Like everyone else, I read Kieran Healy’s post on Paul Revere, the mostly highly connected person in Boston circa 1770. Healy, a sociologist at Duke, proved that Revere was an American “terrorist” kingpin by mapping his membership to several meetups, I mean, clubs. Healy worked his magic using a giant table or, technically, an adjacency matrix, connecting key figures in colonial Boston to the political meetings they belonged to. Data for building the tables came from David Hackett Fisher’s very fine Paul Revere’s Ride. It’s a book you should buy. I did, and it was the gateway drug to the extensive literature on the Revolution, but also to what’s known by social media theorists as a social attribute network or SAN.
There are a lot of papers on SANs, a subject at the busy intersection of sociology, computer science, graph theory, and machine learning. What is a SAN? It is essentially a graph that has been extended to include attributes or tag nodes shared by one or more of the social players (see graph below). As the human element, we’re the agents that form connections with others–that’s the social part. What about the attributes?
This is where the sociology research— going back to the 1940s — and the important “birds of a feather” principle comes into play. We form connections to others based on common interests or characteristics. Religion, ethnicity, education, income, age, and gender are markers or signals on which we base our bonding decisions. The more attributes we have in common with others the more likely we are to then have a connection or, in graph terms, form a link.
The fancy name for this is “homophily”, and there’s an excellent overview paper on the subject by Miller McPhereson et. al, which opens with one of highest wit-to-brevity ratio sentences of all time: “Similarity breeds connections.” By the way, I’ve also explored some of these ideas on another channel.
Computer scientists have been studying the whole area of linkability since the early days of the Internet, and the science of linking has itself spawned many, many papers. But two or three hops from any one of them will lead you to Jon Kleinberg.
A computer science professor at Cornell and known for developing, among many other accomplishments, a pre-Google page ranking algorithm HITS, Kleinberg has a great review of the various models, besides homophily, used for predicting linking: preferential (we link to the most popular folks), neighborliness (we’ll link to someone if we have lots of neighbors in common), convenience (we link to those who are “close” to in the social network), and more.
With social networks–Google+, IMDB, last.fm, Facebook — now providing real data, it was natural to test out different approaches to predicting links. It turns out that the homophily principle and some of its variations are quite powerful. In other words, the social network structure alone is not as predictive as social network with attributes.

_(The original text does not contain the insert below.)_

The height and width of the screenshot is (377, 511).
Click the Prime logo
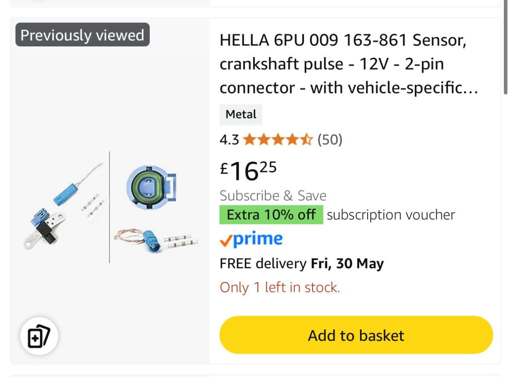251,239
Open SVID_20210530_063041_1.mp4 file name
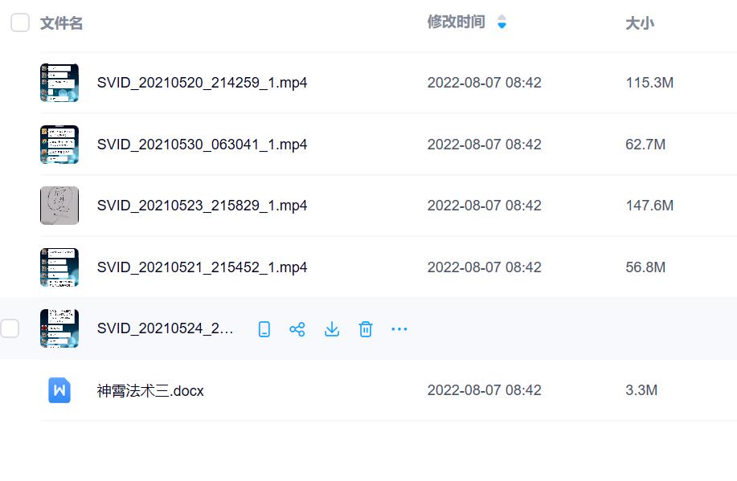 [202, 145]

The power of attributes to boost performance has been verified at least with Google+ and last.fm. Academic researchers took these data sets, created a SAN by using, in the case of Google+, information from profiles (occupation, education, places live), and for last.fm, the music sharing network, the user generated tags that categorize tracks. Their tests involved removing social links from the data sets, and then comparing how well SAN algorithms predict the missing links versus just using the social linking.
Back to Paul Revere and his SAN. In Healy’s post, he shows a very simple SAN with just a few attributes–a handful of Boston political groups. The social nodes are, or course, all the pre-Revolutionary figures swirling around Revere at the time. Can we extend Healy’s graph to include more attributes and perhaps predict likely links? Why, yes it’s possible.

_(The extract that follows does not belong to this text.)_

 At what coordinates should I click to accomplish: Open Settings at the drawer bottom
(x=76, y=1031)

So during the heat wave last month when I spent more than a few weekends within 6″ of a room air conditioner, I decided to build up a modest Revere SAN with attributes that included age (within a ten year range), church membership (churches were very important place in Boston to meet and share ideas), occupation, and education, as well as some political clubs.
Brief shout-out to Google Books for connecting me up with Esther Forbes’ Paul Revere and the World He Lived In, John Fiske’s Critical Period of American History, Ellen Chase’s Beginnings of the American Revolution, Ira Stoll’s Samuel Adams: A Life, David Conroy’s In Public Houses: Drink and the Revolution of Authority, and Caleb Snow’s A History of Boston, the Metropolis of Massachusetts.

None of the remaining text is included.